Bamber Gascoigne’s ‘The Christians’

Over the past weeks, I’ve enjoyed watching Bamber Gascoigne’s The Christians series, from 1977. Starting at Pentecost and proceeding through the middle ages and Reformation to the Communist bloc and Western secularism, his patrician tones expertly navigate through the diverse characters and movements of Christian history. His brown, flared suits and plummy voice add a charm to his dry observations. One of the final episodes, detailing American-style revivalism, shows a long-haired Arthur Blessit preaching rather awkwardly to a large, outdoor congregation at Cliff College. The next episode shows the packed Catholic churches of Communist Poland and the elderly Russian peasant women refusing to forsake their Orthdoxy.

If Gascoigne were to create several further episodes to bring his series up to date, what would he include? Continued decline of the mainstream denominations? Money-spinning Megachurches with their British acolytes? Arab Christians butchered and exploded? Sri Lankans massacred? An Anglican Church divided and imploding over homosexuality? None of this looks very appealing.

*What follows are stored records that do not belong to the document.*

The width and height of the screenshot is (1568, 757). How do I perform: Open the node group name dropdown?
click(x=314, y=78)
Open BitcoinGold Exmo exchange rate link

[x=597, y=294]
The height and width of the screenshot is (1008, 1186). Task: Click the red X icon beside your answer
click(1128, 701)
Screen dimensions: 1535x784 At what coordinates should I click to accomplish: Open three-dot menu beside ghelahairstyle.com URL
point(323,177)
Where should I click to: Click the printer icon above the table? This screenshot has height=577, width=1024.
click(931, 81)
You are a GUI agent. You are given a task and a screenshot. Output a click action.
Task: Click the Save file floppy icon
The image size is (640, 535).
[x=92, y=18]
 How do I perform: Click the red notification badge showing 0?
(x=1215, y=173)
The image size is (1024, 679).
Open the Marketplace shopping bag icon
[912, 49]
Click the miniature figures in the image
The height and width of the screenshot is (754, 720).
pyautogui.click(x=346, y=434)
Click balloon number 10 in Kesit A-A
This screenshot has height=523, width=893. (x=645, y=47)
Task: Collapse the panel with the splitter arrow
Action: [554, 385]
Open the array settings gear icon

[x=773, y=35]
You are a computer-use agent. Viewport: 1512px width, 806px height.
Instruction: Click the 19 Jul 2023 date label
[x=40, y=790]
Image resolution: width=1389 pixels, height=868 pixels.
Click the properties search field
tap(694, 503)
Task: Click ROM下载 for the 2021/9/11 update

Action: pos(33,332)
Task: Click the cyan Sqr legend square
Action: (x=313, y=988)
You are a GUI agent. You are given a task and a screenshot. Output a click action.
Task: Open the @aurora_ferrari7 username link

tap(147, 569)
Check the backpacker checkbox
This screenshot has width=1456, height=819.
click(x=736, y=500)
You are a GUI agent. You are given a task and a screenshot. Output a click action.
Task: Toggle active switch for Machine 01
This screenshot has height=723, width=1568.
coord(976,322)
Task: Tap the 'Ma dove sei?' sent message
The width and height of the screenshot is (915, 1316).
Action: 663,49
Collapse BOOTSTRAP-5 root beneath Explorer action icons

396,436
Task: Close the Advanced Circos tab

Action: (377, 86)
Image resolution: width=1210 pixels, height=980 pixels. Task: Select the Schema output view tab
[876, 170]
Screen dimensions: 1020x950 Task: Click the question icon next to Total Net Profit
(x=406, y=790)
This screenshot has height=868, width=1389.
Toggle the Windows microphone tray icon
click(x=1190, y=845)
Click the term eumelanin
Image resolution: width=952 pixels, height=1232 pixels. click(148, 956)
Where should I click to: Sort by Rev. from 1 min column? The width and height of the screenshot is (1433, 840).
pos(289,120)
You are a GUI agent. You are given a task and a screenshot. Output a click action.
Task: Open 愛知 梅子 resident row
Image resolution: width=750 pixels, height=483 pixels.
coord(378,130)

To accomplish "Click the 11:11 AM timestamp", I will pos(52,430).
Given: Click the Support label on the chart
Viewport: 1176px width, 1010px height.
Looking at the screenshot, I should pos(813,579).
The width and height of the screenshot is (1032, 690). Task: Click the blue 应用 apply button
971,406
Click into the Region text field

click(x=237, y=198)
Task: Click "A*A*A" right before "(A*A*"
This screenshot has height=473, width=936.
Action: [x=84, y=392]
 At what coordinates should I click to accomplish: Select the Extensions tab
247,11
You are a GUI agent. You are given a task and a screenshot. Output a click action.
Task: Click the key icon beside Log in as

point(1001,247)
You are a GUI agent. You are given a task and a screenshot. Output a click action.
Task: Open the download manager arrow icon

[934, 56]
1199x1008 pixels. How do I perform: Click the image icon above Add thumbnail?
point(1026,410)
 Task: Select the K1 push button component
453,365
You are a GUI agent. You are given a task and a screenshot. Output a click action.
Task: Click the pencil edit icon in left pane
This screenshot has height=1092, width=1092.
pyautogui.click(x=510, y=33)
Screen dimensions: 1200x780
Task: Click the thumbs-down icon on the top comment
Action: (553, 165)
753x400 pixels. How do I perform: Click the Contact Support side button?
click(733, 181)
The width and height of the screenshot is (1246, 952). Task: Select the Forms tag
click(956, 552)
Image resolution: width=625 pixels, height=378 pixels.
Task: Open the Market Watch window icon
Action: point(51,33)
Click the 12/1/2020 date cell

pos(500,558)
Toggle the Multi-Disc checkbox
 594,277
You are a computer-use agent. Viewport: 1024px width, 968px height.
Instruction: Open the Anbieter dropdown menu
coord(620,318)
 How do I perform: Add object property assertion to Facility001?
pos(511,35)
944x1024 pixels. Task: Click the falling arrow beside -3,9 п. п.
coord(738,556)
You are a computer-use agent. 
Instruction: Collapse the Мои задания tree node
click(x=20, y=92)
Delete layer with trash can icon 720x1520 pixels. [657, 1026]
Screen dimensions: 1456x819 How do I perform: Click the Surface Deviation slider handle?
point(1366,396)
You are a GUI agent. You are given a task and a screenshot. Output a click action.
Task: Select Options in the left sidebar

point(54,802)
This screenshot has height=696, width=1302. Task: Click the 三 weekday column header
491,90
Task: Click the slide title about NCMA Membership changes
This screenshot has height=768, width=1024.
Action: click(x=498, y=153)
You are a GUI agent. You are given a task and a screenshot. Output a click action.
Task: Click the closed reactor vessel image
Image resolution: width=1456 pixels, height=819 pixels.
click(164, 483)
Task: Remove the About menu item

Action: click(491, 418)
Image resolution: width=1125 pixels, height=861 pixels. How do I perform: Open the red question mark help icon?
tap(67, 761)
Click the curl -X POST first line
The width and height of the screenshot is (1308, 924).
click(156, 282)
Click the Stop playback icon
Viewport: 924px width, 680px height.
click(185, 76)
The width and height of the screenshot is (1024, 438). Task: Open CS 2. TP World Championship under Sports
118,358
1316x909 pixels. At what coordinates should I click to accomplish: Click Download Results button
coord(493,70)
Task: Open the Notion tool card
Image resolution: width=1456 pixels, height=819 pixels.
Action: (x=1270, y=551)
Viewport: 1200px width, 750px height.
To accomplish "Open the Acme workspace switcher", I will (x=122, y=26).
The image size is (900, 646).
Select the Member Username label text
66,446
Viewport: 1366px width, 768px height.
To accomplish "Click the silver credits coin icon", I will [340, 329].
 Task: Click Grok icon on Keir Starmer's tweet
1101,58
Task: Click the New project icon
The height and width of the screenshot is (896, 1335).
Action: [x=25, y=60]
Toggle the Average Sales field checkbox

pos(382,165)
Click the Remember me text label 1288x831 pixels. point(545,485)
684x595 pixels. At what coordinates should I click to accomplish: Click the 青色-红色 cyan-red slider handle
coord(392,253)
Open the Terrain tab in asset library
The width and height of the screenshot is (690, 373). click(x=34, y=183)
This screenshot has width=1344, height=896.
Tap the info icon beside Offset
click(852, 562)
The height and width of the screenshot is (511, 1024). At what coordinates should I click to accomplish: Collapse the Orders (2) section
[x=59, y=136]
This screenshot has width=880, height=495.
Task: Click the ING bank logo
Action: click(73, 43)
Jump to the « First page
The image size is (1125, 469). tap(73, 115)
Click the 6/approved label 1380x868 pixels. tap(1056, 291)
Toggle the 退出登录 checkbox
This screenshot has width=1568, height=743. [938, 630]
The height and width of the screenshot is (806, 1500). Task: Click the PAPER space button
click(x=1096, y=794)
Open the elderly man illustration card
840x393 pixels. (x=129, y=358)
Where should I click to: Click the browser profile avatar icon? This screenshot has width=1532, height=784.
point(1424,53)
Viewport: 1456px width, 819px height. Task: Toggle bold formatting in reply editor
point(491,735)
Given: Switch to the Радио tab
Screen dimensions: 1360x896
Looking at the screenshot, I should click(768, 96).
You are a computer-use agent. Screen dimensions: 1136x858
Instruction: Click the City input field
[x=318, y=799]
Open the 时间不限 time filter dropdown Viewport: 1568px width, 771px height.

Perhaps it’s best if Mr Gascoigne adds no more to his series. The times preceding Christ’s return are more Laodicean than revivalist, more Ahab’s kingdom that Josiah’s. Still, even in this age of decline and compromise, we think of God’s words to Elijah in 1 Kings 19:18:

Yet I have left me seven thousand in Israel, all the knees which have not bowed unto Baal, and every mouth which hath not kissed him.